The Premier League continues to dominate European football, according to the latest annual financial report from Deloitte Sports Business. The EFL's combined revenue was more than £1 billion with the biggest percentage increase in League One: https://www.bbc.co.uk/sport/football/65901519
Its forensic analysis details that just shy of €30billion (£25.6bn; $32.5bn) was generated by European clubs across the 2021-22 season. Covid-19 might have applied the brakes but the accelerator is back to being squeezed with growth of seven per cent year on year.The European football market has expanded by almost €10billion since 2012-13 — a billion for every season, if you like — and central to the continued uplift is the Premier League. All by itself, English football’s top division now generates €6.4billion (£5.5bn) per year. Spain’s La Liga, its nearest competitor, only just turned over half of that sum last season.
In the women’s game, the upward trajectory is even steeper,
with 60 per cent growth year on year in the English Football Association’s
Women’s Super League.
Deloitte’s 32nd Annual Review depicts a sport with a
widening appeal and enduring interest levels post-pandemic, but also reveals
devils in the detail. Revenue growth is being outpaced by wage increases and
operating profits are also in decline.
The English top flight generated €3.49billion through TV
revenues in 2021-22: more than Bundesliga, Serie A and Ligue 1
lumped together thanks to enormous broadcasting deals at home and overseas.
It has been forecast that Manchester City, as title winners
again, will bank in the region of £186million from the Premier League, up on
the £153m of the previous campaign. Placed in context, that alone will be
equivalent to the average annual revenue of two Ligue 1 clubs.

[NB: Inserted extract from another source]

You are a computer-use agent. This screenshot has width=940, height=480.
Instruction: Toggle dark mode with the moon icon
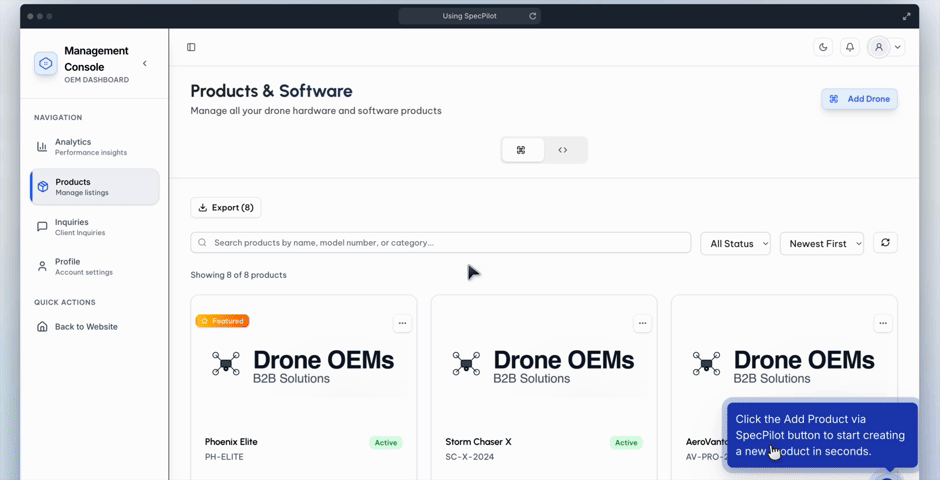point(823,47)
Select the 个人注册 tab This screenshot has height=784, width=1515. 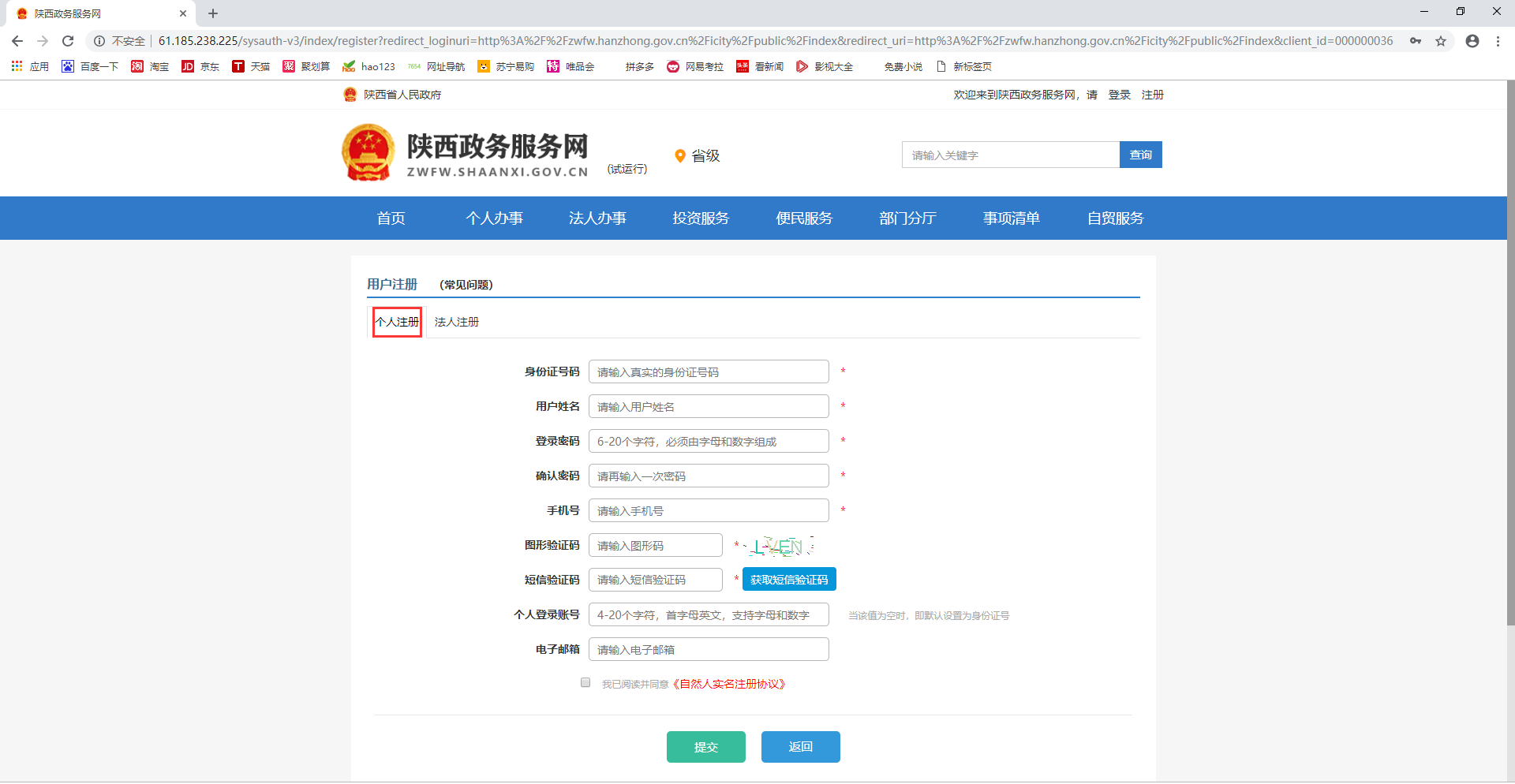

West Ham United who enjoyed handsome returns from a run to
the Europa League semi-finals last season, were seventh in the
Premier League’s turnover table with a £255million but they were barely a dot
in sixth-placed Arsenal’s wing mirror. Even without European football, Mikel
Arteta’s side still had revenues of £368million. Tottenham, in fifth, had
£443million.
The Big Six’s share of wage costs
increased one per cent to 52 per cent, with an additional £192million spent on
wages across the division. In layman’s terms, for every £1 spent on wages by
Premier League clubs, 52p of that goes to a footballer playing for Manchester
United, Manchester City, Liverpool, Spurs, Arsenal or Chelsea.